Problem requirements: Search the listing below for the word "will" and copy each line where it appears.

Records provided:
-------------------------
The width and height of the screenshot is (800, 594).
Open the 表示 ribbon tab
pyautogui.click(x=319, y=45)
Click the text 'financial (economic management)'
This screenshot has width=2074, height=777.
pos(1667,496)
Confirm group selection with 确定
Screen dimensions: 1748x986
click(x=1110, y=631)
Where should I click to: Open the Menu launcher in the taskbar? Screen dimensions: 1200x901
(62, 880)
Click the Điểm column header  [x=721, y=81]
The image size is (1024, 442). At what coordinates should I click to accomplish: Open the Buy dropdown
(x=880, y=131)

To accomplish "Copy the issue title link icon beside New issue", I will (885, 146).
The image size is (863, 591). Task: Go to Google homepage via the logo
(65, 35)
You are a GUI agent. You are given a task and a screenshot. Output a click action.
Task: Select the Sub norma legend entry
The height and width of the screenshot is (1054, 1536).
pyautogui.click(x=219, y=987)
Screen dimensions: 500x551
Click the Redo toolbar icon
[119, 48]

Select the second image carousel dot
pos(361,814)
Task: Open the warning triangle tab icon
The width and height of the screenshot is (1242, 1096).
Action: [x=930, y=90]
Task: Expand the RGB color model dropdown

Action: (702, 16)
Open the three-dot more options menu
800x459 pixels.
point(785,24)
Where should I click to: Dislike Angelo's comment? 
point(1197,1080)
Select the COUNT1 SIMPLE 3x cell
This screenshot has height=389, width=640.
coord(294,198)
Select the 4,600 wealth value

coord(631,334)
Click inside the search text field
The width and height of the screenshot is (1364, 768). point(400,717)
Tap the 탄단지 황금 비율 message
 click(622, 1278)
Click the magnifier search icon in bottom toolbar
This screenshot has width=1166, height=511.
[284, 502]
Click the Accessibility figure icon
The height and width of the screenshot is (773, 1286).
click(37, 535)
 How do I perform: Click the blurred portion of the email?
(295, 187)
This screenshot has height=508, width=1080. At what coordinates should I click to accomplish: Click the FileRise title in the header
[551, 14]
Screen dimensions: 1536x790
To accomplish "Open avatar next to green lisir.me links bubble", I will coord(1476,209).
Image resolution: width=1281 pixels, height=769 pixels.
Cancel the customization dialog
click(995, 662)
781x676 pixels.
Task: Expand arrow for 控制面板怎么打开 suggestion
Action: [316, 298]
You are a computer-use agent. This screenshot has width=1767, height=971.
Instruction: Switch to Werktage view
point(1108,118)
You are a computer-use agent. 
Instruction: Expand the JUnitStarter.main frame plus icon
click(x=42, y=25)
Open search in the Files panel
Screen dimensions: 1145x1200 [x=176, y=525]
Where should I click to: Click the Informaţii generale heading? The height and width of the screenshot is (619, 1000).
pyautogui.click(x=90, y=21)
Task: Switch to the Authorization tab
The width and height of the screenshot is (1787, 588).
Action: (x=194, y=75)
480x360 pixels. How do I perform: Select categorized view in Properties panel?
-------------------------
Answer for this exercise:
To accomplish "Copy the issue title link icon beside New issue", I will (885, 146).
To accomplish "Open avatar next to green lisir.me links bubble", I will coord(1476,209).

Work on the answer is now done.